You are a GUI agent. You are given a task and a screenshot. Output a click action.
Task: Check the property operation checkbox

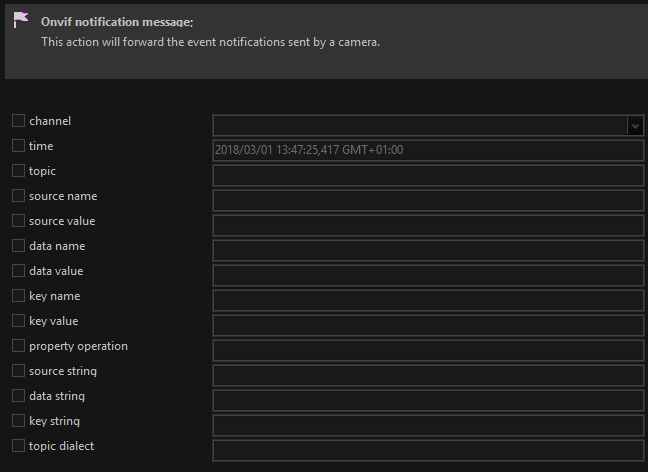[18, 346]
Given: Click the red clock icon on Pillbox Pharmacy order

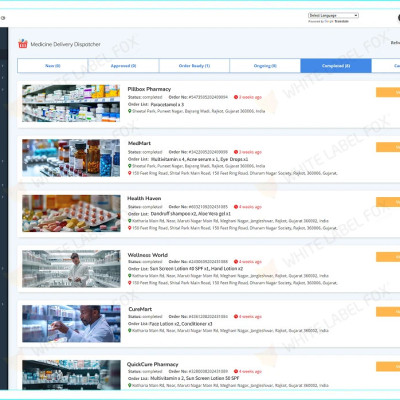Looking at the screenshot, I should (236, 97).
········
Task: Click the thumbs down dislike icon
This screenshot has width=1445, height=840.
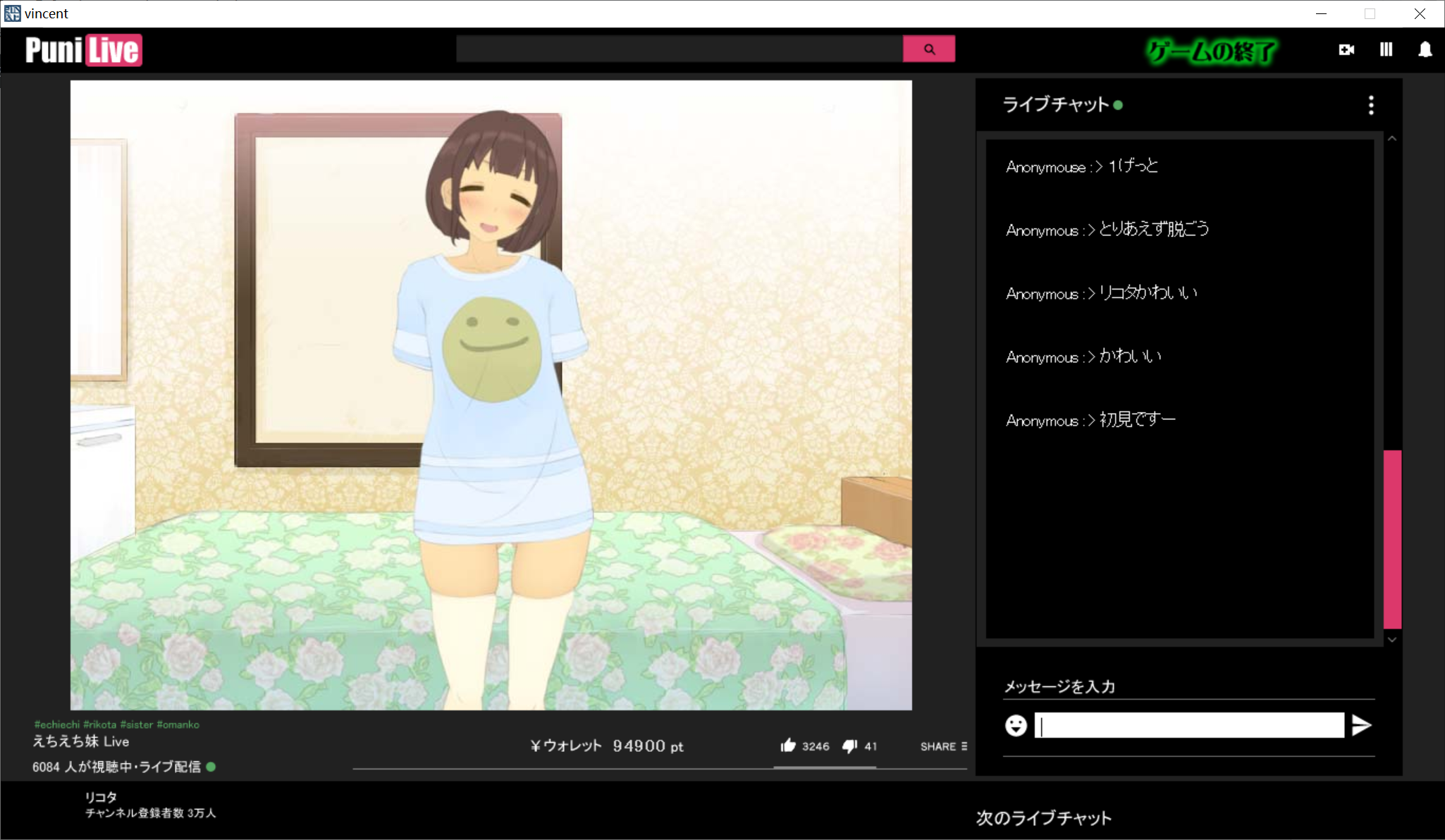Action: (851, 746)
········
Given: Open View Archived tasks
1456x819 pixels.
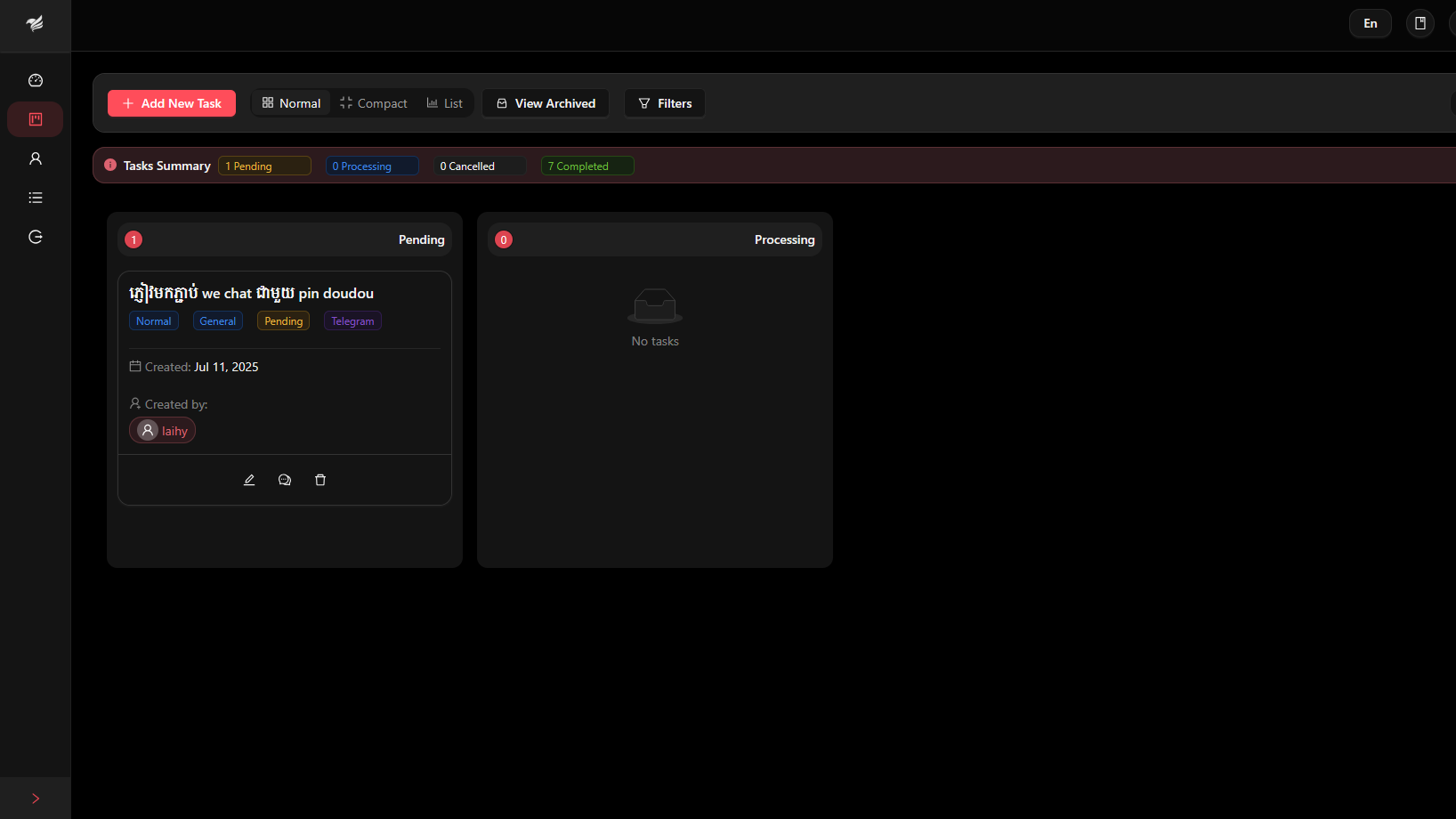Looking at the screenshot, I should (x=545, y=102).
········
### [DIRECTION]
Copy the lines word for word, starting with the line that contains "Given: Click the" and going on through the line that contains "Looking at the screenshot, I should (236, 97).". Leave the pictures out.

### [WRITTEN SOLUTION]
Given: Click the red clock icon on Pillbox Pharmacy order

Looking at the screenshot, I should (236, 97).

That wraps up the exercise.